We use cryptography for multiple of things all the time. Each time we buy on any online platform, we are using HTTPS so that some sort of cryptographic algorithm is working there with an exchange of certificates. So we are trusting cryptography everyday. We are also trusting open source communities all the time. We are using Android phones, many of us are using Linux, and more and more large platforms that we are using everyday, like Google or Twitter, are using open source software in all their services except the application layer. So I wouldn’t be so scared of trusting things that we have been trusting for quite a long time.

Are there any risks of hacking and manipulation and how can they be be mitigated?

Well, there is nothing 100% secure. Whoever says that is lying. So of course there will always be risks of hacking and manipulation. They can be mitigated and this is what blockchain is trying to accomplish. I mean, traditionally we had the problem of the double spend, that there was no way of avoiding spending twice a coin in a decentralized currency and blockchain enables that securely. Bitcoin has been around for quite a bunch of years already, more than 10 years in fact, and people have not hacked it. I mean there is a lot of incentive to hack it, to break the algorithm, to be able to basically get rich, and yet the algorithm itself has not been hacked. There have been a lot of hacks of, for example, providers of cryptocurrencies or people sharing incorrectly their private key, but in general the blockchain community is pretty obsessed with security. So I think they are already working on mitigating those problems. Another thing would be that humans using it of course can be deceived. A controller of one of these blockchains or one of these projects can fool you, which has happened a lot, in investing in their project and then running away with their money. This happens all the time. So I wouldn’t magnify it related with blockchain or not. In general, it is more difficult because of what we were saying before about the peer to peer network and the cryptographic algorithms, it is more difficult to manipulate the blockchain than a traditional database. But definitely, it is not impossible. And if we have hybrids mixing centralized with a centralized systems, it will be easier. 

 

Regardless of how secure this internalized blockchain network is, it is still necessary to develop, fund and implement new security features and updates. How can governments stay up to date?

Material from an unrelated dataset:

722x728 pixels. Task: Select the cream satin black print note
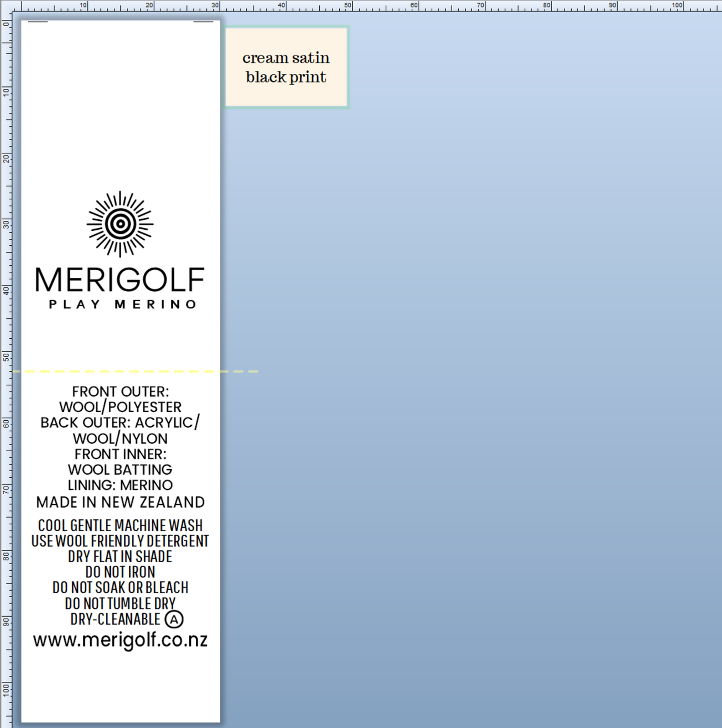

If we are relying on an open source software, it’s always needed to develop, fund and implement security features and updates. It happens with every software. It sometimes happens transparently to the user, when you are using online platforms like Airbnb, and it happens when you are hosting the software. And of course if we are trusting software with our money then we need to do to be in a constant awareness of having to upgrade these systems. I mean and both by government and standard users. There is a general lack of awareness concerning security and therefore hackers or crackers can use that to get into the Smart TV that you have at home or the citizens database that the government has. How governments can keep up is not that difficult. They know how to keep updated. We have very good channels for security updates. We have good regulations around that. We have very good practices and the InfoSec community has very good protocols for dealing with this. So it’s not that difficult to stay up to date.

 

Delayed transaction makes blockchain solutions cumbersome for industries that require rapid transactions. The cost also rises as more data gets stored on a blockchain. Could a simple database do the job faster and cheaper?

Well definitely yes. I mean blockchain has some studies where it works well and other cases where that makes no sense. So for those that don’t make sense, you can use other more traditional database systems, but also federated systems that decentralize power on top of traditional databases, which definitely would be faster and cheaper than blockchain systems, even in the case of payments. Still, there are some solutions for improving the speed of transactions and scalability of blockchain. The most famous will be the lightning network that tries to do a sequence of payments outside of the blockchain and records the result afterwards on the blockchain and therefore if it’s off blockchain, you can do it pretty fast, which would increase the speed of the Bitcoin network.  They were saying grandiose statements like “blockchain then is the new database lets trash everything and rebuild it”. Well, actually no. Blockchain is perfect from some applications and terrible for others.

 

One of the benefits of blockchain is that anything of value can be transferred and saved confidentially. Can this anonymity be used to a hacker’s advantage?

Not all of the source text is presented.